Goal: Copy out the items below word for word, everything from the line containing "Go to the Google Sheets home logo" down to the line containing "coord(617,649)", and nothing else.

Material for this task:

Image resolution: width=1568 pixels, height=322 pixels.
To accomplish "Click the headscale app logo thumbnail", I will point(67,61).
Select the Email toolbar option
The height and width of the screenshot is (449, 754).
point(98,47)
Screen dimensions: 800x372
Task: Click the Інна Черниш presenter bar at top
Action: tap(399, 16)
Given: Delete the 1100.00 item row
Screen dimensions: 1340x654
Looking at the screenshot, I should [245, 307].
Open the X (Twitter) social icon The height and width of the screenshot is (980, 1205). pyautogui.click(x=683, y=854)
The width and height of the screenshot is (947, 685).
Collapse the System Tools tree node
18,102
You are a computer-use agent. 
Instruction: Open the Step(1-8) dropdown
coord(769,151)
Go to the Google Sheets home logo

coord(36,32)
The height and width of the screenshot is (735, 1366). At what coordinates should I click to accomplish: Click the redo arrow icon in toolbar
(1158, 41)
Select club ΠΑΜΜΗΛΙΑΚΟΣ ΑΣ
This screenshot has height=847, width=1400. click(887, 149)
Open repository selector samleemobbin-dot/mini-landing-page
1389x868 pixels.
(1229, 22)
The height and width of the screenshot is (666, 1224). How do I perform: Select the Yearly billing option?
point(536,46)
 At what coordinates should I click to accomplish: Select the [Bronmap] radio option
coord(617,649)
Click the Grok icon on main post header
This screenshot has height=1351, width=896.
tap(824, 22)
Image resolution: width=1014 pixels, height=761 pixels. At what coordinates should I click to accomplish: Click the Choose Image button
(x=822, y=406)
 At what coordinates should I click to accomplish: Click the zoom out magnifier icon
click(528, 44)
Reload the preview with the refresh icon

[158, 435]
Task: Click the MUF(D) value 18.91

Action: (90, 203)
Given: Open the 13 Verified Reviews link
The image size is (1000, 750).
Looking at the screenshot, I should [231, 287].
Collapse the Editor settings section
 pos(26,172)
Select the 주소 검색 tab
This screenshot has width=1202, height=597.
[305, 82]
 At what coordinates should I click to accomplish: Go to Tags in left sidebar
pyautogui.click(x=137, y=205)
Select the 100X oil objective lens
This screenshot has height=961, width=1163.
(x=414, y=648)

Response to the exercise:
Go to the Google Sheets home logo

coord(36,32)
The height and width of the screenshot is (735, 1366). At what coordinates should I click to accomplish: Click the redo arrow icon in toolbar
(1158, 41)
Select club ΠΑΜΜΗΛΙΑΚΟΣ ΑΣ
This screenshot has height=847, width=1400. click(887, 149)
Open repository selector samleemobbin-dot/mini-landing-page
1389x868 pixels.
(1229, 22)
The height and width of the screenshot is (666, 1224). How do I perform: Select the Yearly billing option?
point(536,46)
 At what coordinates should I click to accomplish: Select the [Bronmap] radio option
coord(617,649)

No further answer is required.